INTEC   05402
INSTITUTO DE DESARROLLO TECNOLOGICO PARA LA INDUSTRIA QUIMICA
Unidad Ejecutora - UE
capítulos de libros
Título:
Solving Multiple Vehicle Pickup and Delivery Problems in Multisite Systems by a Rigorous Optimization Approach
Autor/es:
DONDO, RODOLFO G.; MENDEZ, CARLOS A.; CERDÁ, JAIME
Libro:
Supply Chain Optimization
Editorial:
Wiley-VCH Verlag GmbH
Referencias:
Lugar: Weinheim, Alemania; Año: 2007;
Resumen:
Transportation plays a central role in every supply chain (SC) because products are rarely produced and consumed in the same location. In the general case, the supply chain comprises a set of facilities (production plants, suppliers, warehouses) manufacturing and/or storing the products which need to be efficiently delivered to a set of consumer nodes (retailers, stores, customers) in order to fulfill certain requests. This work presents a novel MILP-based mathematical formulation focused on the operational level of multiple vehicle pickup and delivery problems with time windows (MVPDPTW) commonly arising in multi-site systems.

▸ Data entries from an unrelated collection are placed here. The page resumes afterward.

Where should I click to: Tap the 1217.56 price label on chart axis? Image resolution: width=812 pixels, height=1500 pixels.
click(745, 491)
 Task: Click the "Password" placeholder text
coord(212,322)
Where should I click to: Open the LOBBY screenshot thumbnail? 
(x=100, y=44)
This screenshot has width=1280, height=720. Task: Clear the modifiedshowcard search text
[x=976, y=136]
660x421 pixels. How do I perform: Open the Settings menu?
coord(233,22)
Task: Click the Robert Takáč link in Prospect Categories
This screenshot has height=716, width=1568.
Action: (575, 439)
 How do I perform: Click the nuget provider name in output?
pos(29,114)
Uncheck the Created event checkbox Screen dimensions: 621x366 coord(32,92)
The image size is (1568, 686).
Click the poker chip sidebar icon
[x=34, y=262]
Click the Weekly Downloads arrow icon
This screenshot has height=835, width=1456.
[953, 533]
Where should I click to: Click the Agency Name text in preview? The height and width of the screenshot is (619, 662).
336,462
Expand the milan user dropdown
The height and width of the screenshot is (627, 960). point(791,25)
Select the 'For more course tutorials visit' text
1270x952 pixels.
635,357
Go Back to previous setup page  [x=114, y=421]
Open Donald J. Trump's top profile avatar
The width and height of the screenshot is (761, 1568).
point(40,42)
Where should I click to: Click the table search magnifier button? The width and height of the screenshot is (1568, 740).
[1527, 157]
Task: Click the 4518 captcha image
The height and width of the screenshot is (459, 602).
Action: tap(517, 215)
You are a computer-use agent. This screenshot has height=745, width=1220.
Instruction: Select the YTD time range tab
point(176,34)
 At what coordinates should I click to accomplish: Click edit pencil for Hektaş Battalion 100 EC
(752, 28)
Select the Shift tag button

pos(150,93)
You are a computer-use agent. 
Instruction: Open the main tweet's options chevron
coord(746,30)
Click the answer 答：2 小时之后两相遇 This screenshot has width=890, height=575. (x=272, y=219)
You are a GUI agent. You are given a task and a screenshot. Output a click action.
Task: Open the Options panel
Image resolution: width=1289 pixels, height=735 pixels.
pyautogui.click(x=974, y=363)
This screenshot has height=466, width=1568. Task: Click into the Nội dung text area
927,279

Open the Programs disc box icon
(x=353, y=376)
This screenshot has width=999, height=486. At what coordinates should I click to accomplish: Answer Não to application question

Since it is a NP-hard problem, most of the current solution approaches are of heuristic type, thus providing good but not necessarily optimal solutions. The proposed two-index model can be solved using a branch-and-cut commercial package to find the best vehicle routes and schedules for moderate-size MVPDPTW problems. The formulation has been generalized to also consider pure pickup and delivery nodes, heterogeneous vehicles, multiple depots as well as many-to-many transportation requests. The definition of allocation variables assigning requests rather nodes to vehicles allows to drastically diminishing the number of 0-1 variables.  Using the notion of compatible requests, exact pruning rules aim to eliminate unnecessary variables and constraints and speed-up the MILP solution procedure have been derived. Optimal solutions for a variety of benchmark problems featuring different sizes in terms of customer requests and vehicles, distinct cluster/random pickup & delivery locations and a range of time-window width distributions are reported. A MVPDPTW problem instance with many-to-many transportation requests was also successfully tackled. From the results, it follows that medium-size MVPDPTW problem instances comprising up to 25 customer requests, 50 pickup & delivery locations and 14 vehicles can be solved to optimality in quite reasonable CPU times. Hybrid solution methods combining the proposed exact model with heuristic-type procedures can be used to provide effective solutions for large-scale problems.